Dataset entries
══════════
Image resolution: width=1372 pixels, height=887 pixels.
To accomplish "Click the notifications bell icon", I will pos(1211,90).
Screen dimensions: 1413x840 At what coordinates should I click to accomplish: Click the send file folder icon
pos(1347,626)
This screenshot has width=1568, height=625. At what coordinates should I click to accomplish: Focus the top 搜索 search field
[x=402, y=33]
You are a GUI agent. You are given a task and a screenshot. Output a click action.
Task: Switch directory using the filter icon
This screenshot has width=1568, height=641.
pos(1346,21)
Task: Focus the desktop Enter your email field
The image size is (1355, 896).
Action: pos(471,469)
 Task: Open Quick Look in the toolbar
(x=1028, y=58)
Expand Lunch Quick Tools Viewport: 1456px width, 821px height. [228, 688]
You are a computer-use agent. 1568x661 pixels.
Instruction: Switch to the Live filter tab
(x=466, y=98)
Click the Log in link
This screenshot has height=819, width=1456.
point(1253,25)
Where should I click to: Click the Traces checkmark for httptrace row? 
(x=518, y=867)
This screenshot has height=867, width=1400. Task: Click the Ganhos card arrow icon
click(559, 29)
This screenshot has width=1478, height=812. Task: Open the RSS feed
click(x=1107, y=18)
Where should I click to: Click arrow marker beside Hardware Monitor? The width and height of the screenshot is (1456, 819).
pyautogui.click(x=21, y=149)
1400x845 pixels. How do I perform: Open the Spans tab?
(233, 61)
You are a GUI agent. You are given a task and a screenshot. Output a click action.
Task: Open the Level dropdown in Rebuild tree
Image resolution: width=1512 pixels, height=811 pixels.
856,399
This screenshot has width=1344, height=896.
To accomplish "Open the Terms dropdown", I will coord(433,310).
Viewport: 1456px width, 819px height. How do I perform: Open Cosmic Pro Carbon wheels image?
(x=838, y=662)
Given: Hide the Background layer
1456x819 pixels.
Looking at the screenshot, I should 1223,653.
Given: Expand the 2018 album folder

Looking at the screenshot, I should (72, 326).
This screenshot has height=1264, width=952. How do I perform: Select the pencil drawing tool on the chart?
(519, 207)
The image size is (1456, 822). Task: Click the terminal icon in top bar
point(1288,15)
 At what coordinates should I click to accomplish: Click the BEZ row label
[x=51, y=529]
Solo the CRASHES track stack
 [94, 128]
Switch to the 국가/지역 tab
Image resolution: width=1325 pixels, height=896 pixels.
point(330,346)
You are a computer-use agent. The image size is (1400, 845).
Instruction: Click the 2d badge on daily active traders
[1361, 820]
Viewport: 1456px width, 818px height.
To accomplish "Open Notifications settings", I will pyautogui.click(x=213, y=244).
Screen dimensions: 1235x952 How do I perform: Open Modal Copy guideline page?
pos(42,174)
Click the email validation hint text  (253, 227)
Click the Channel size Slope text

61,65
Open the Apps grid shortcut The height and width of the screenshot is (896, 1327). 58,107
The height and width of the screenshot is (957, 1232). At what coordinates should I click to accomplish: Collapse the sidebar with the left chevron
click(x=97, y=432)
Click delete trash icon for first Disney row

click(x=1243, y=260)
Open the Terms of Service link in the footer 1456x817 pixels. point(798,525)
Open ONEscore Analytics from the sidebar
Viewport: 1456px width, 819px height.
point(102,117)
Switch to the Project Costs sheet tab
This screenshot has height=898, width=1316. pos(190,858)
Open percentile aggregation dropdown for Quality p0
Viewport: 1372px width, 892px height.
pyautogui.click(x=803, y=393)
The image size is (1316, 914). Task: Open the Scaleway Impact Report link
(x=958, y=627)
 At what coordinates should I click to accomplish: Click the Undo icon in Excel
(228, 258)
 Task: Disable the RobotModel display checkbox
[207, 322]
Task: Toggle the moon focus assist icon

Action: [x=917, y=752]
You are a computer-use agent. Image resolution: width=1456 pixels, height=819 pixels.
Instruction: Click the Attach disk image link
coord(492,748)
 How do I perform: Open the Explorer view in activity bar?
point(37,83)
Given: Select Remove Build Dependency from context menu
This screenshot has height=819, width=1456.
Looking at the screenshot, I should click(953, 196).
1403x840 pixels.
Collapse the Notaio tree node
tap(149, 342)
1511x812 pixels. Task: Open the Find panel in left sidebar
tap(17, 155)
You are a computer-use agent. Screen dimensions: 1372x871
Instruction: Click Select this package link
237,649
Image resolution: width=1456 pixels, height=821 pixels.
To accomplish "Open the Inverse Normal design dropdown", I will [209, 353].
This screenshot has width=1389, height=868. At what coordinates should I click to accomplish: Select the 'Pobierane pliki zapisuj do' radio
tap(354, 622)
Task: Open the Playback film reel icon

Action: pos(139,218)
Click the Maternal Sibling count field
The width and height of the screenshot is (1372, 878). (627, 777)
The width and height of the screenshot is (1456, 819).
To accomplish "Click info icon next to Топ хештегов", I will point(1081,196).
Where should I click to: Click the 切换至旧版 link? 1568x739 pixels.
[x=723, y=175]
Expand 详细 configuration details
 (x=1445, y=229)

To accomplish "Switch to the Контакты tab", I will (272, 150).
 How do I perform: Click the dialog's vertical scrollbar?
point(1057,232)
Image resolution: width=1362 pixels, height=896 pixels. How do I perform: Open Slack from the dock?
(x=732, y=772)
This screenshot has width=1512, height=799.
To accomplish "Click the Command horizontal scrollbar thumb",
══════════
◆ Exercise directions ◆
Please transcribe the data exactly from its first line. End with the line that contains "Task: Focus the".

◆ Answer space ◆
Image resolution: width=1372 pixels, height=887 pixels.
To accomplish "Click the notifications bell icon", I will pos(1211,90).
Screen dimensions: 1413x840 At what coordinates should I click to accomplish: Click the send file folder icon
pos(1347,626)
This screenshot has width=1568, height=625. At what coordinates should I click to accomplish: Focus the top 搜索 search field
[x=402, y=33]
You are a GUI agent. You are given a task and a screenshot. Output a click action.
Task: Switch directory using the filter icon
This screenshot has width=1568, height=641.
pos(1346,21)
Task: Focus the desktop Enter your email field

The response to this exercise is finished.